European stocks retain a solid positive tone ahead of a widely anticipated decision by the Federal Reserve later today. The US central bank is expected to raise rates for the first time in four years to combat the elevated inflation that hit a 40-year high last month. Investors also keep monitoring developments on the geopolitical front. According to the latest reports, Putin confirmed that they don’t want to occupy Ukraine.
Earlier in the day, Russian foreign minister Sergey Lavrov noted that peace talks with Ukraine aren't easy, but there is hope for compromise. Those remarks were enough to keep equity markets elevated. US stocks added to yesterday’s gains in early trading on Wednesday, with tech-related stocks leading gains following a spectacular recovery in Chinese markets during the Asian session.

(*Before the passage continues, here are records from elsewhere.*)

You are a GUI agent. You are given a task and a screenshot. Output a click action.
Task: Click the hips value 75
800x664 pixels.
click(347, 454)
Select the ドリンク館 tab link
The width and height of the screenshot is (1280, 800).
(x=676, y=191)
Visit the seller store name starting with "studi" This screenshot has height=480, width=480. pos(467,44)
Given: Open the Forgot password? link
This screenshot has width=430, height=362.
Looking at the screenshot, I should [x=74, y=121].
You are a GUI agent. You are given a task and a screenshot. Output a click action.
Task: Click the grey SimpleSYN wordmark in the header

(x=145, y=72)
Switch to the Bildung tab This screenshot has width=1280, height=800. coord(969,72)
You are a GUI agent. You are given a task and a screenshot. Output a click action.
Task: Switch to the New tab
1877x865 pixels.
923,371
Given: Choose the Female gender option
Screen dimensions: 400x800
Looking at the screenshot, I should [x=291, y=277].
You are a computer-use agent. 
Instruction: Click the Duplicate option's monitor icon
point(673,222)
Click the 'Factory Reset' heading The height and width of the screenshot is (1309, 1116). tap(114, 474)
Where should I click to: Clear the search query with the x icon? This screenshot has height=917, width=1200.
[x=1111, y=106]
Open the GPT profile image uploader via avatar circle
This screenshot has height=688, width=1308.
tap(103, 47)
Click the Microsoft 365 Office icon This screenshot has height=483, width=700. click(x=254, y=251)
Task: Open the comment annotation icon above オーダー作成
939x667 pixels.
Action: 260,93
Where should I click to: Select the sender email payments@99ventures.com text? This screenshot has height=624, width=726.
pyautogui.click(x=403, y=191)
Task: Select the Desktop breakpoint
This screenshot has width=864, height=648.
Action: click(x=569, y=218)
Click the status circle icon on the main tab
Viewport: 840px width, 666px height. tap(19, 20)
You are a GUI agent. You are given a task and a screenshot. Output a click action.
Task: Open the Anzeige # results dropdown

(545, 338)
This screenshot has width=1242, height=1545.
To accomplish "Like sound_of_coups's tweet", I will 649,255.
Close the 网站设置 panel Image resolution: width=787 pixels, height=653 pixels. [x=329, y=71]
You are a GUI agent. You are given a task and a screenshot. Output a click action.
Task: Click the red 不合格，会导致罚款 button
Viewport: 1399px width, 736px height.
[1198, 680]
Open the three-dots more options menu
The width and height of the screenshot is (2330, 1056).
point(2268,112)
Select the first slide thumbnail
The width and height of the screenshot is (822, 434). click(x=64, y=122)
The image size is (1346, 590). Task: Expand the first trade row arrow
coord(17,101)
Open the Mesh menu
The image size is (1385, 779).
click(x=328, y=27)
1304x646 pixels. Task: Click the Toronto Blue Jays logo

The powerful bounce in stocks shows how sensitive the equity markets are these days, with investors staying alert as Russia-Ukraine negotiations continue. Elsewhere, the greenback stays on the defensive ahead of the Fed’s decision. The US dollar Index has been struggling since the start of the week, extending losses to the 98.45 zone earlier today. Further direction will depend on the outcome of the Fed meeting.
The buck could regain the bullish impetus if the central bank strikes a more hawkish tone when commenting on the outlook for future interest rate hikes. Should the FOMC disappoint the USD bulls, the index may derail the 98.00 figure in a knee-jerk reaction to the event. Meanwhile, the bitcoin price extends the rebound along with traditional equity markets.
The BTC/USD pair briefly rallied to nearly one-week highs around $41,700 before retreating partially towards $41,000. In the process, the digital currency regained the 20-DMA, adding to a more upbeat technical picture. However, the coin is yet to confirm a break above the $40,000 figure on a daily closing basis as the overall tone in the market remains unstable.